> _EXERCISE_
Look through the listing below and report the lines that have the word "computer" in them.

[[ DATA TO EXAMINE, beginning ]]

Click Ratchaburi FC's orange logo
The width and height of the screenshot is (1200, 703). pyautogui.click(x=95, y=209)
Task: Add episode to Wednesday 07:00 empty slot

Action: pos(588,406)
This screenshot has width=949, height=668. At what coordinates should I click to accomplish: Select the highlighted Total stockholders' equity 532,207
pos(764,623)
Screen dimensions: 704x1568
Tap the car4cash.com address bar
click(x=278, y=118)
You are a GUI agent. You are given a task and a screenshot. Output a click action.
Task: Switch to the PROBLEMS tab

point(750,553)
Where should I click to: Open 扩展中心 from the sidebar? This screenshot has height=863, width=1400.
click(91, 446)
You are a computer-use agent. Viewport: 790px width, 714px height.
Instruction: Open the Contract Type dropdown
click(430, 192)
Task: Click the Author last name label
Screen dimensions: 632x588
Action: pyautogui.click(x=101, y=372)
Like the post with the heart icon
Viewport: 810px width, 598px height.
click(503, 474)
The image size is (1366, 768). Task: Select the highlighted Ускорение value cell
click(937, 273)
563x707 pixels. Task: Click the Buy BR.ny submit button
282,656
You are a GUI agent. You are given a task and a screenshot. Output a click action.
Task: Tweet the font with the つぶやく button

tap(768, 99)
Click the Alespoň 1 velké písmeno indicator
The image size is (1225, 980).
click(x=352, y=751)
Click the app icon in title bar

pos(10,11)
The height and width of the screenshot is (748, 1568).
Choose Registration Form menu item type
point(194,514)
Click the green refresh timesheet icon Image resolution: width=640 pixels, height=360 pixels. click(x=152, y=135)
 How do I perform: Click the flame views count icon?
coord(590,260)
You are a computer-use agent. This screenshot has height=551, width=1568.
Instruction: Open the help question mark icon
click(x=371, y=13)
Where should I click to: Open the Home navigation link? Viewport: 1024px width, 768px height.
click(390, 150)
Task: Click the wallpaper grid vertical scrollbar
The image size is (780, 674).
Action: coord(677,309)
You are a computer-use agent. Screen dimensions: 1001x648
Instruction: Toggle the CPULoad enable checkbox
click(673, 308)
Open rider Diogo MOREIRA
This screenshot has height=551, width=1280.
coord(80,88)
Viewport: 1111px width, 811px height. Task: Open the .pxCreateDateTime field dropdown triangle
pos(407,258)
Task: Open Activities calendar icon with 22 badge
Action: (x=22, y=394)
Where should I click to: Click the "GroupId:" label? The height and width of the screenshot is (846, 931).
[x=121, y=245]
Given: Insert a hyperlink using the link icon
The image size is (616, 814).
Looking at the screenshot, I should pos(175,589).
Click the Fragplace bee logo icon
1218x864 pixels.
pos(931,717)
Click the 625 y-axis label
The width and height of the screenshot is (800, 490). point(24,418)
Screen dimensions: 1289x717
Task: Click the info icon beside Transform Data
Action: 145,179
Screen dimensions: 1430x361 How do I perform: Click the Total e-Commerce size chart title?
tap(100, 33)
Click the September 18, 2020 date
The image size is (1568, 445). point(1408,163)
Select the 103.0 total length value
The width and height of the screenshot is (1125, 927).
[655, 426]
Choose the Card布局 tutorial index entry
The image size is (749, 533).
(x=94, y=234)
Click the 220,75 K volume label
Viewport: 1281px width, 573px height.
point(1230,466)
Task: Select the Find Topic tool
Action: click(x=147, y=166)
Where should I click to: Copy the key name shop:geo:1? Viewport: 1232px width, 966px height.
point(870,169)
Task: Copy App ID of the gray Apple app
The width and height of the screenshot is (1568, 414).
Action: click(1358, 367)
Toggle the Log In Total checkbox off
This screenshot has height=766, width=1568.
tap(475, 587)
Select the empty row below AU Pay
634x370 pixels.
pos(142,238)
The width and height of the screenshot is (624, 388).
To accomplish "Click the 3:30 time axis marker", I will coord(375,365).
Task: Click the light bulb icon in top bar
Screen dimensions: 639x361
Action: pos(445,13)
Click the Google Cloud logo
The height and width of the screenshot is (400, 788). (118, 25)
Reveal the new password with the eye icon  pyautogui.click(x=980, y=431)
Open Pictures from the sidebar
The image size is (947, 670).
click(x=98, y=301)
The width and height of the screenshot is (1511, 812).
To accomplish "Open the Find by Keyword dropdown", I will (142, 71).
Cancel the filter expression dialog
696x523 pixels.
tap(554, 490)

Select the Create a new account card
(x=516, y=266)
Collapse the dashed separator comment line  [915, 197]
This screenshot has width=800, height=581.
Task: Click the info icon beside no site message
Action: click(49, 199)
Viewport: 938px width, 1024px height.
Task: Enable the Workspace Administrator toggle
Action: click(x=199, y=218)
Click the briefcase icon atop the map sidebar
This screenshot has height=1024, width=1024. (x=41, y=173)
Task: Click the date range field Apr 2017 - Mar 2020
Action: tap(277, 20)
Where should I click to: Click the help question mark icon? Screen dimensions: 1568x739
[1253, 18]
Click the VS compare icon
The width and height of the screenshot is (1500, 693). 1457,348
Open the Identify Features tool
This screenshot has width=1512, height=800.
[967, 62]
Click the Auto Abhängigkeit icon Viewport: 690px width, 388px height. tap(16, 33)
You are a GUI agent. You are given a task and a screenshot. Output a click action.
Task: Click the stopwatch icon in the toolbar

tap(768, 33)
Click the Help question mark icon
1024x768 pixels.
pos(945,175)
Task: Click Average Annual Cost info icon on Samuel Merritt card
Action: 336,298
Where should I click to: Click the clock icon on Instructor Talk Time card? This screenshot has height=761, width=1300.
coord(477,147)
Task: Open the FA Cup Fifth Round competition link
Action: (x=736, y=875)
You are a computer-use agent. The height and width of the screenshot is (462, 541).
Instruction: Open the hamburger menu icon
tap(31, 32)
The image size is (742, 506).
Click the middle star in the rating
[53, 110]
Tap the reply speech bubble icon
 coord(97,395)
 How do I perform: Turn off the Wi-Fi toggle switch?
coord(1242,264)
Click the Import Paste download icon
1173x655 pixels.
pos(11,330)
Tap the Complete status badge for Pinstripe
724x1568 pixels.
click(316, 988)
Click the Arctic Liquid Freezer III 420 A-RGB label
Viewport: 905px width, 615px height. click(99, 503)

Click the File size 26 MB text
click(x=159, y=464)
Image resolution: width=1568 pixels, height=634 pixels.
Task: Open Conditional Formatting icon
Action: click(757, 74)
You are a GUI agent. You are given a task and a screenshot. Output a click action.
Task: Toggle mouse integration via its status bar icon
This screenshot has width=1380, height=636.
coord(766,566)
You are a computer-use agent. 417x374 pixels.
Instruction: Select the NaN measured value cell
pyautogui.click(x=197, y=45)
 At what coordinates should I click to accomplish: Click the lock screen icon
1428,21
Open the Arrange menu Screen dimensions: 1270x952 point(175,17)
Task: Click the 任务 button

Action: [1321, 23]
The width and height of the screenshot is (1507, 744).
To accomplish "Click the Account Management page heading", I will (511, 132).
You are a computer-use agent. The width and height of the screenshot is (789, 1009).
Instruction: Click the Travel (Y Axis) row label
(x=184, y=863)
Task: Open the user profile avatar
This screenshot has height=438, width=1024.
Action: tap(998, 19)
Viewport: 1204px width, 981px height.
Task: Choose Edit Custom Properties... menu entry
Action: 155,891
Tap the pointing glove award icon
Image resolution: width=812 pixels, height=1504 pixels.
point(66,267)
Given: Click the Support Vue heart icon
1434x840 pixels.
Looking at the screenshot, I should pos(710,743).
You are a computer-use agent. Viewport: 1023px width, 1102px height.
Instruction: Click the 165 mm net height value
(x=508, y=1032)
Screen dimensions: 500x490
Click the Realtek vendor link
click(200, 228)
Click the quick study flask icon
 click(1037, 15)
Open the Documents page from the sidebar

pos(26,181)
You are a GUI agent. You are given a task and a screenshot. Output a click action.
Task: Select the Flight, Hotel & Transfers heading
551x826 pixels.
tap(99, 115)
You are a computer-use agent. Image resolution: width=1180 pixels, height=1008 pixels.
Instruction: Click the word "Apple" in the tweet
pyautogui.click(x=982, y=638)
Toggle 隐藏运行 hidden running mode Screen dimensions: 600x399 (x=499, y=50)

[[ DATA TO EXAMINE, end ]]

> _RESULT OF THIS EXERCISE_
You are a computer-use agent. Viewport: 790px width, 714px height.
You are a computer-use agent. This screenshot has height=551, width=1568.
You are a computer-use agent. Screen dimensions: 1001x648
You are a computer-use agent. The height and width of the screenshot is (462, 541).
You are a computer-use agent. 417x374 pixels.
You are a computer-use agent. The width and height of the screenshot is (789, 1009).
You are a computer-use agent. Viewport: 1023px width, 1102px height.
You are a computer-use agent. Image resolution: width=1180 pixels, height=1008 pixels.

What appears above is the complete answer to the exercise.